Small, smart changes to your form can make a big difference in your performance.
When you’re in a group fitness class, it’s arguably easier to perform exercises properly, using good form; an instructor is present to give you cues. However, if you’re at home or on your own, you may not pay quite as much attention to what your body’s doing while you exercise. Form—and ensuring that you’re executing exercises correctly—matters. Below, form checks for popular moves will keep you accountable even during solo workouts.
Push-up
Flex your feet and squeeze your heel bones together to activate your glutes. Keep your abdominals lifted, shoulders activating down your back, and pelvis in neutral alignment. Avoid lifting your tailbone up and shortening the front of your hips.
Plank
Brace your abdominals in and up. Drop shoulders down the back. Avoid looking under your body and lifting pelvis higher than the height of your shoulders.
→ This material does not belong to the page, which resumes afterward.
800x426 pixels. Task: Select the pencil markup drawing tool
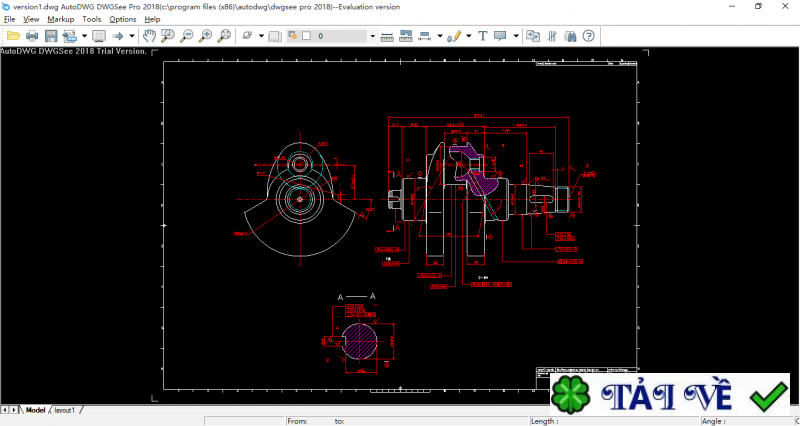click(453, 36)
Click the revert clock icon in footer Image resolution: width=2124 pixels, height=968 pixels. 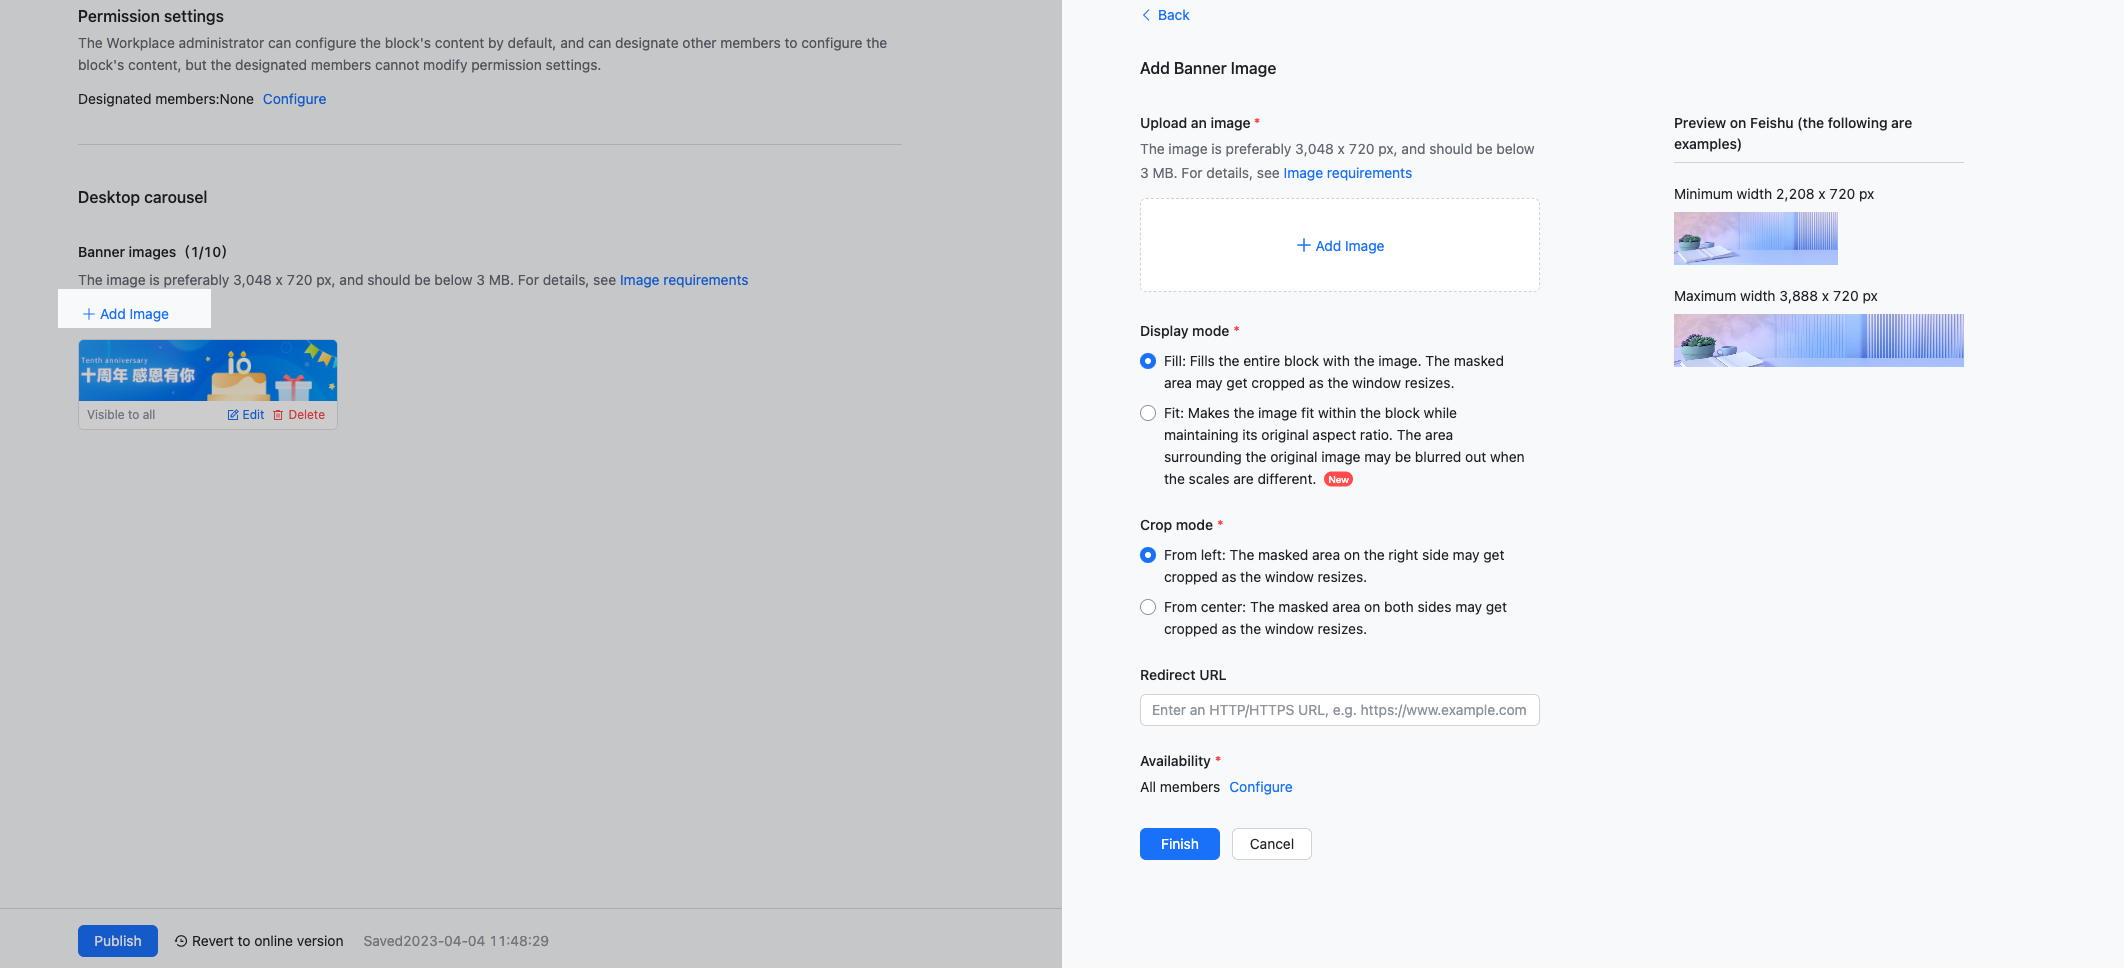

Focus your eyes right between your forearms, keeping your neck long.
Triceps dip
Keep abdominals inward, and knees squeezing together, to activate your inner thighs.
Upward-facing dog
Activate your quadriceps to protect your lower back and keep the tops of your feet on the floor.
Lunge
If you’re using dumbbells, retract and depress your shoulders, and hold your arms between the front foot and back knee. In doing so, you’ll distribute equally the force of the movement between the knee and the hip. This does two things: It forces the hips and glutes to work harder while taking some of the stress off the knee joints.